## Using SageMaker Studio to ingest data from Delta Table

In this SageMaker notebook, we will show how to access data created as a Delta Table (https://docs.delta.io/latest/index.html) and load it directly using the open source `delta-spark` library (https://github.com/delta-io/delta). We use the Dataframe API from the PySpark library to ingest and transform the dataset attributes. Finally, we show how to use the `DeltaTable` class to manipulate the underlying table structure.

Prerequisites: First, we have to install some libraries into our Jupyter environment. These include:

* install OpenJDK for access to Java and associated libraries
* install Pyspark (Spark for Python) library
* install Delta Spark open source library

We will use either conda or pip to install these various libraries, which are publicly available in either conda-forge or maven repositories on the internet.

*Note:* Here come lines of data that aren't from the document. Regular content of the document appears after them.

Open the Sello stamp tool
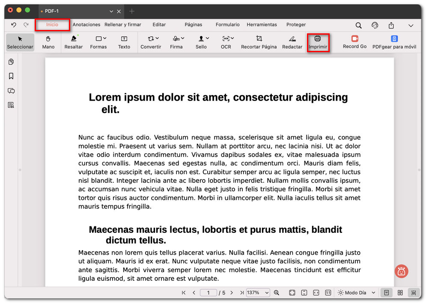 click(x=201, y=42)

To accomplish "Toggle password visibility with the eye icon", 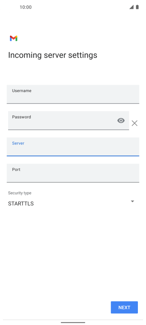I will [121, 121].
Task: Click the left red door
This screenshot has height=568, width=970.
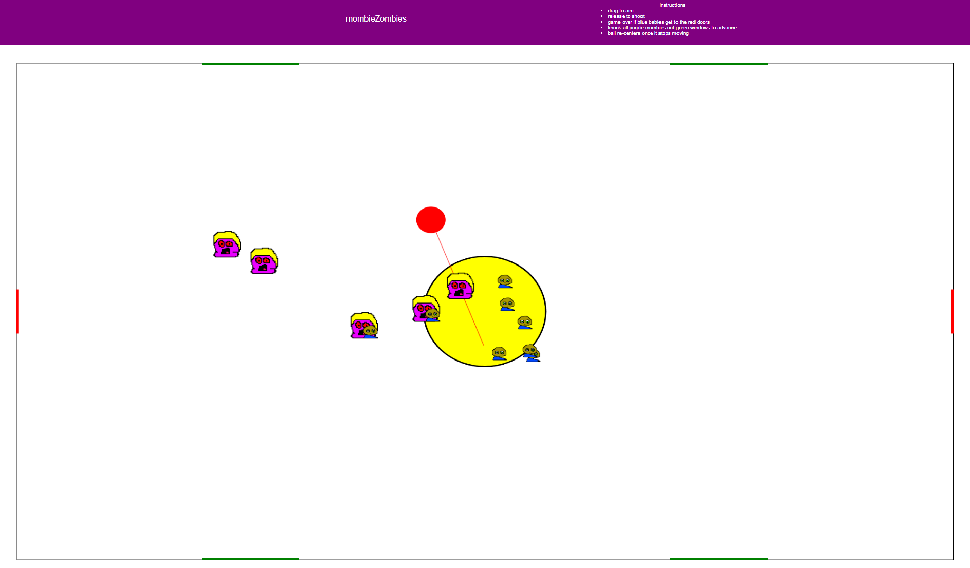Action: click(17, 311)
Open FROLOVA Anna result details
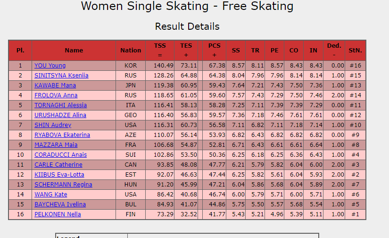 (x=56, y=95)
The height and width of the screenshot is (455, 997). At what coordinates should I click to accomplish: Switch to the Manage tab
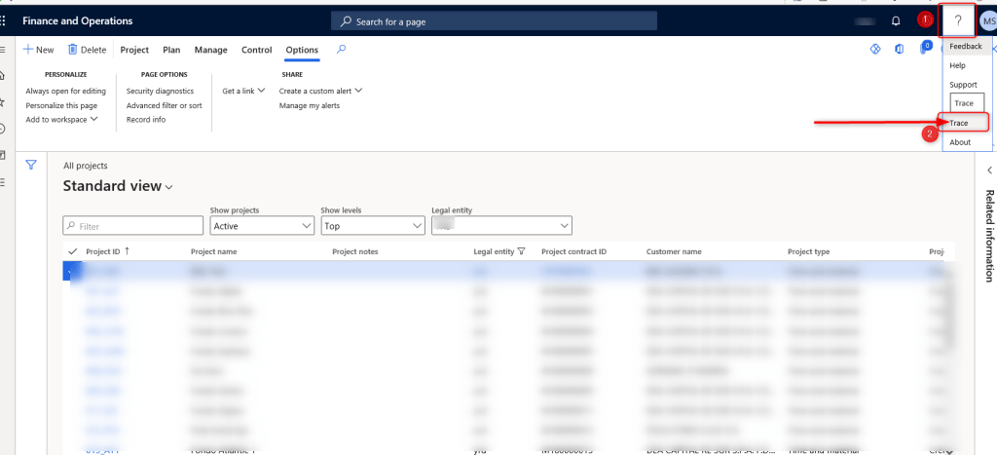pos(210,50)
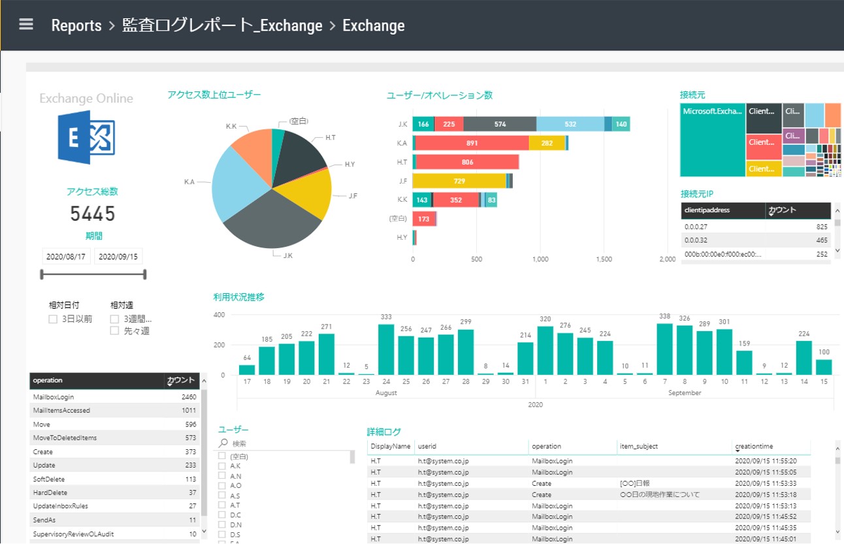Open the end date 2020/09/15 picker

pyautogui.click(x=118, y=257)
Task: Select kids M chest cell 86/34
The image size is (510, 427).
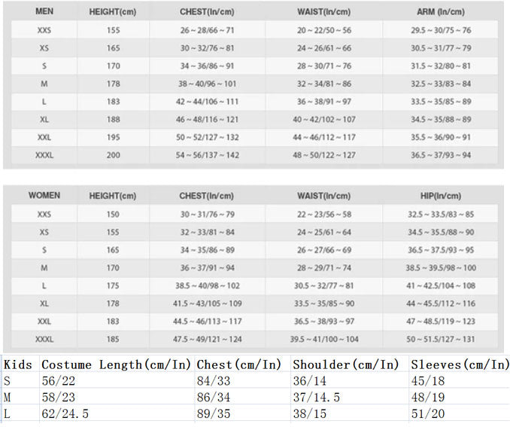Action: click(214, 397)
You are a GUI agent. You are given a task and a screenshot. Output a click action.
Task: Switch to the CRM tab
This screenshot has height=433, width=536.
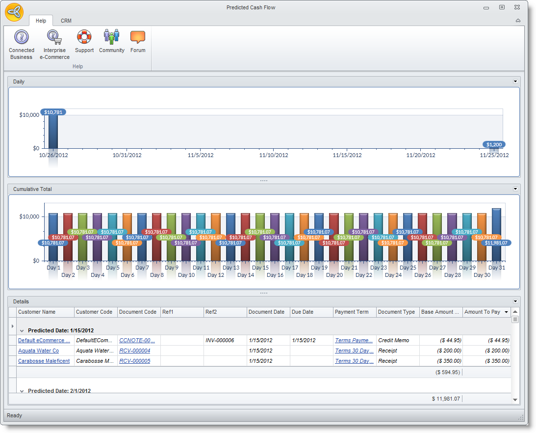click(x=66, y=21)
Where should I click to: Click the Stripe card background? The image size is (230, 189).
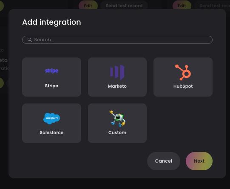click(51, 77)
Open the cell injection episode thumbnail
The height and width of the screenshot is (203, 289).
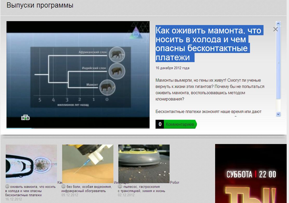point(31,164)
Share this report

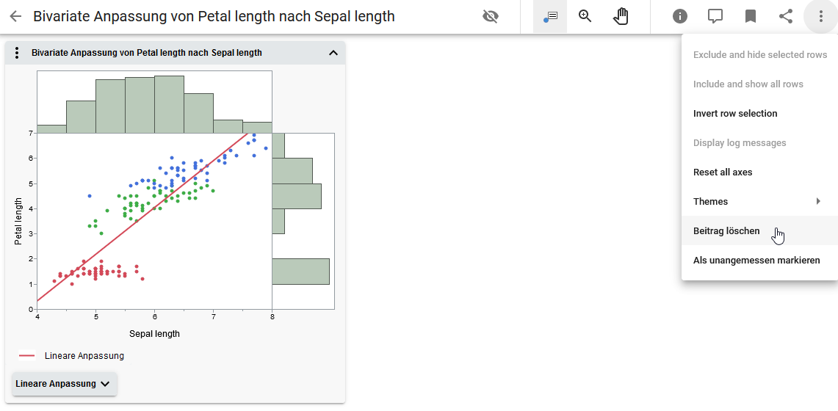[786, 16]
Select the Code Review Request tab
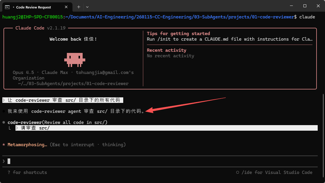This screenshot has height=183, width=325. pyautogui.click(x=34, y=7)
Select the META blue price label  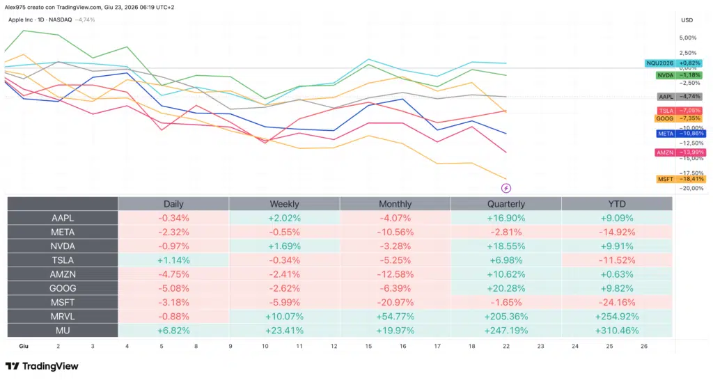[x=681, y=134]
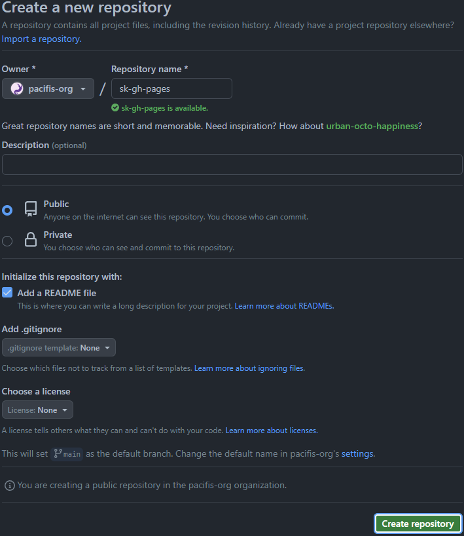This screenshot has width=464, height=536.
Task: Open the Import a repository link
Action: [x=42, y=39]
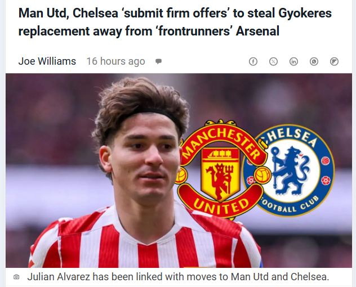The image size is (356, 287).
Task: Click the article headline about Gyokeres replacement
Action: pyautogui.click(x=175, y=22)
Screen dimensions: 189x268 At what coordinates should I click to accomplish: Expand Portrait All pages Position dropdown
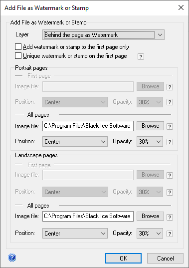coord(75,142)
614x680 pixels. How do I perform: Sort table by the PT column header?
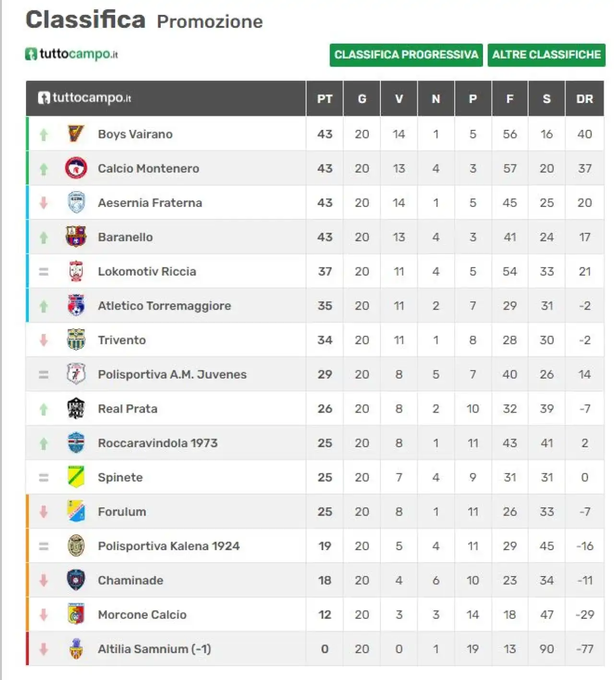(x=325, y=99)
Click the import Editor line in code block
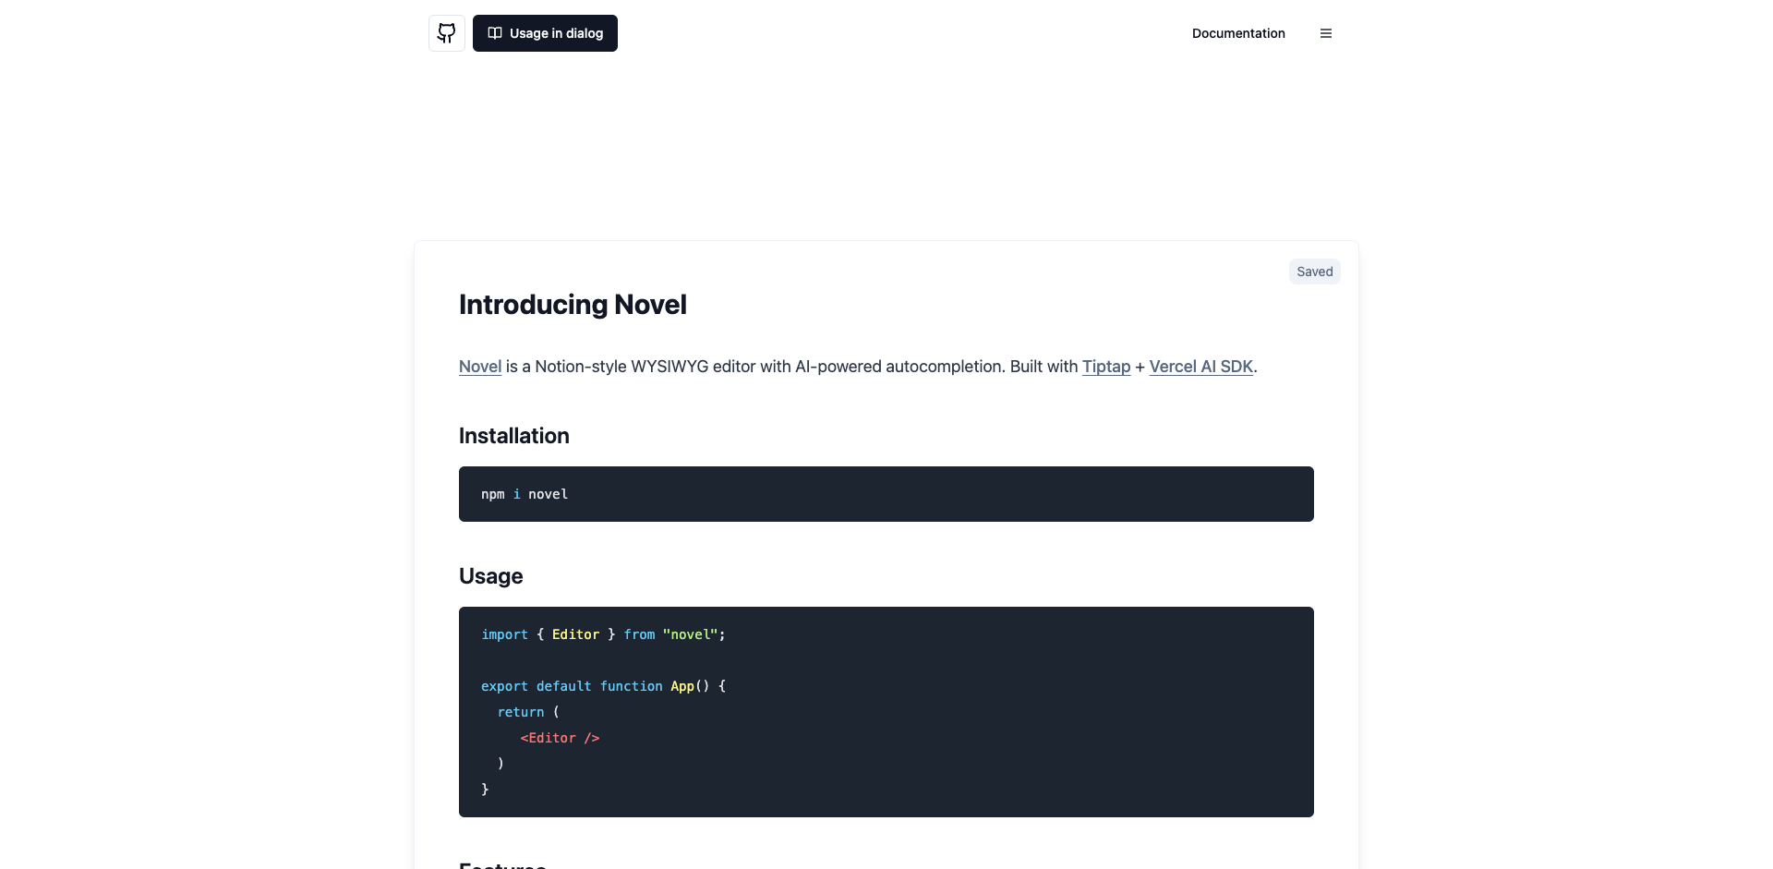Screen dimensions: 1773x869 coord(603,634)
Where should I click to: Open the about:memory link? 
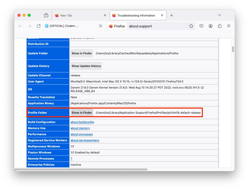(80, 128)
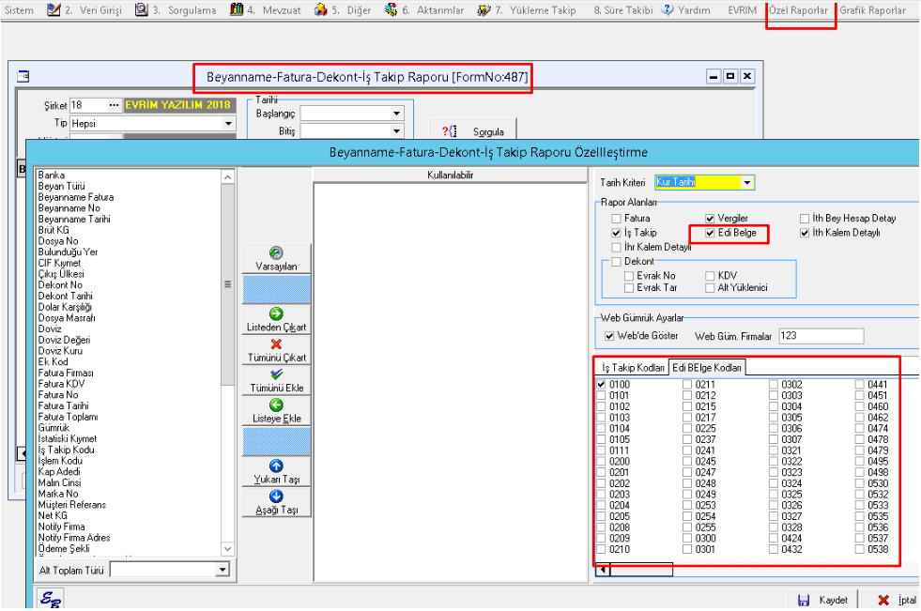This screenshot has height=611, width=921.
Task: Switch to the Edi Belge Kodları tab
Action: coord(706,368)
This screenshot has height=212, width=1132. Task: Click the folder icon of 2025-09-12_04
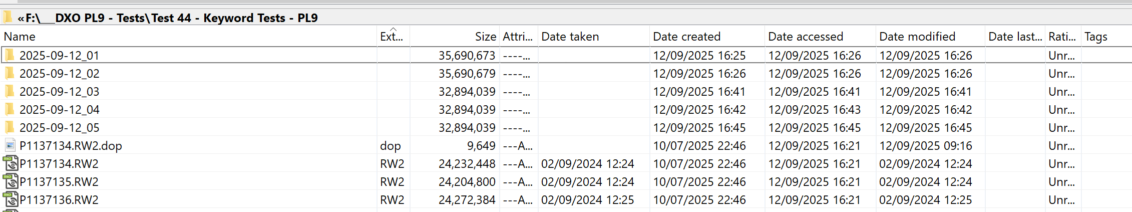click(x=10, y=110)
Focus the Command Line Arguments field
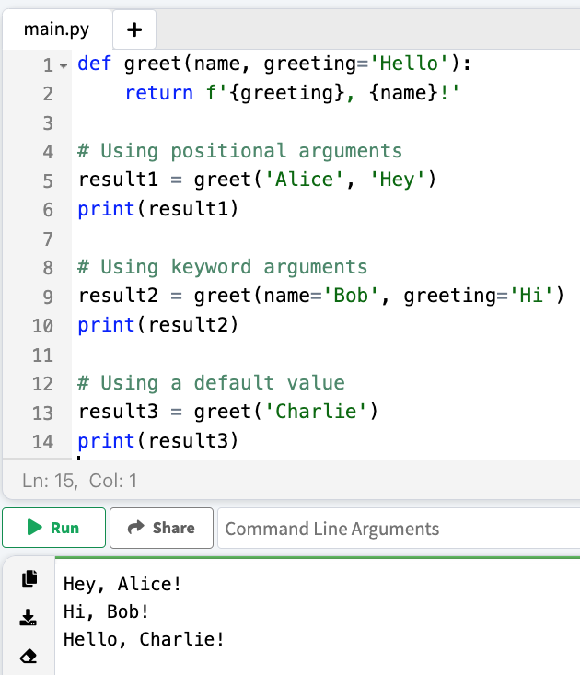Image resolution: width=580 pixels, height=675 pixels. pyautogui.click(x=396, y=529)
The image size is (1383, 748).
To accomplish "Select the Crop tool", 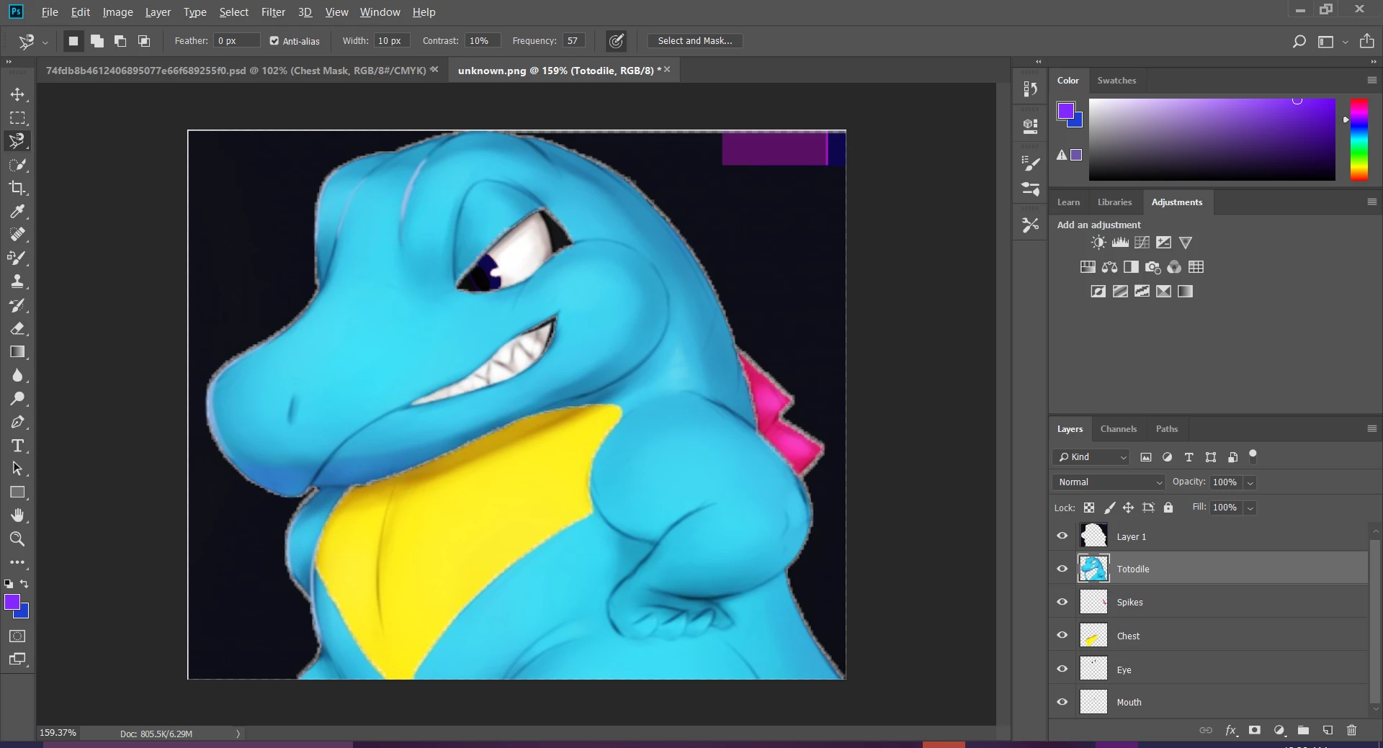I will coord(17,188).
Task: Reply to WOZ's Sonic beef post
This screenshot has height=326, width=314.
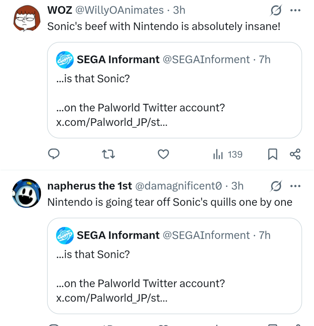Action: coord(54,154)
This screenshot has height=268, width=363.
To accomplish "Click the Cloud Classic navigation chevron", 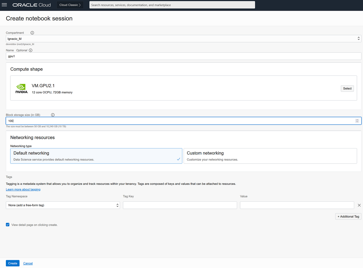I will [80, 5].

Note 1: This notebook is designed to run within SageMaker Studio. 
Please make sure you select the `Python 3(Data Science)` kernel above. 

Note 2: Pyspark commands will run faster if you select an instance type with at least 16 GB of RAM (like `ml.g4dn.xlarge`).

This notebook is covered under the MIT-0 License:
* Copyright Amazon.com, Inc. or its affiliates. All Rights Reserved.
* SPDX-License-Identifier: MIT-0

In [1]:
%conda install openjdk -q -y 

Collecting package metadata (current_repodata.json): ...working... done
Solving environment: ...working... done

# All requested packages already installed.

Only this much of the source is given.